Ich wäre vielleicht lieber in einer anderen Zeit geboren. Ich hätte es besser gefunden, wenn das Schönheitsideal meiner Generation mehr Fleisch auf den Rippen und weniger Bräune im Gesicht gehabt hätte. Ich wäre lieber in einer Gesellschaft aufgewachsen, die niemanden vorschreibt, so zu sein, wie sie ihn gerne hätte. Will nicht in einer Welt leben, die von Hass, Krieg und Terror geprägt ist. Auch wenn ich gerne würde, kann ich das nicht ändern. Das ist sozusagen mein Schicksalskollektiv.

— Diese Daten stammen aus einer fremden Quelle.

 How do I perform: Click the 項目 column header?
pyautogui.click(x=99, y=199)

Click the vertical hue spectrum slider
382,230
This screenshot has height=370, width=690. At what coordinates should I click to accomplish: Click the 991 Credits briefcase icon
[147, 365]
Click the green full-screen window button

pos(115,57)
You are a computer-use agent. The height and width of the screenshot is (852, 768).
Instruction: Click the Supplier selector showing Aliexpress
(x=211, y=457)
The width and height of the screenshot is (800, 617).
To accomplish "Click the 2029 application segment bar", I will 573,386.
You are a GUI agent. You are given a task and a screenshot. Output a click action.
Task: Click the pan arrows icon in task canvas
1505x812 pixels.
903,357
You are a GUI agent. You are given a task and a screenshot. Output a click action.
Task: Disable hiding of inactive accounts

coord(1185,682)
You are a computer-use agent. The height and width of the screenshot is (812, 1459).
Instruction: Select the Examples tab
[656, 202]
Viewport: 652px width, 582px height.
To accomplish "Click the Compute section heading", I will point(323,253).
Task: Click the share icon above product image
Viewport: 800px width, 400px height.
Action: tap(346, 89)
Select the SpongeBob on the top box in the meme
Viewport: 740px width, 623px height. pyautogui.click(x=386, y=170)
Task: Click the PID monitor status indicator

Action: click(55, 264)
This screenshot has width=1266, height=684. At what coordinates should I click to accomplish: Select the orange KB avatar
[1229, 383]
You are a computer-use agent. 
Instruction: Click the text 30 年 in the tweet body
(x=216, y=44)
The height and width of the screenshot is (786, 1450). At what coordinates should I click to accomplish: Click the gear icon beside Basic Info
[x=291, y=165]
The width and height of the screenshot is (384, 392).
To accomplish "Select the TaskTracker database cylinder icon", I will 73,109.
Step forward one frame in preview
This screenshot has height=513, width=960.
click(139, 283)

Doch ich kann versuchen das Positive darin zu sehen. Ich kann es zu meiner Passion machen, das Positive in allem zu sehen. Vielleicht wird aus mir dann doch noch eine Tänzerin, eine Joggerin, eine Horrorfilmguckerin, eine Sushiesserin, eine Katzenliebhaberin und eine Mathematikerin. Oder vielleicht auch nicht.
Aber ich bin überzeugt davon, dass es in unserer Welt mindestens genauso viele gute Menschen wie schlechte gibt. Sogar mehr. Ich will mich nicht damit abfinden, die Bösen gewinnen zu lassen. Auch im echten Leben sollte es ein Happy End geben. Ich werde vielleicht nie eine große Heldin, eine Weltverbesserin, ein Superhirn.
Aber den Titel der Optimistin hol ich mir gerne ab.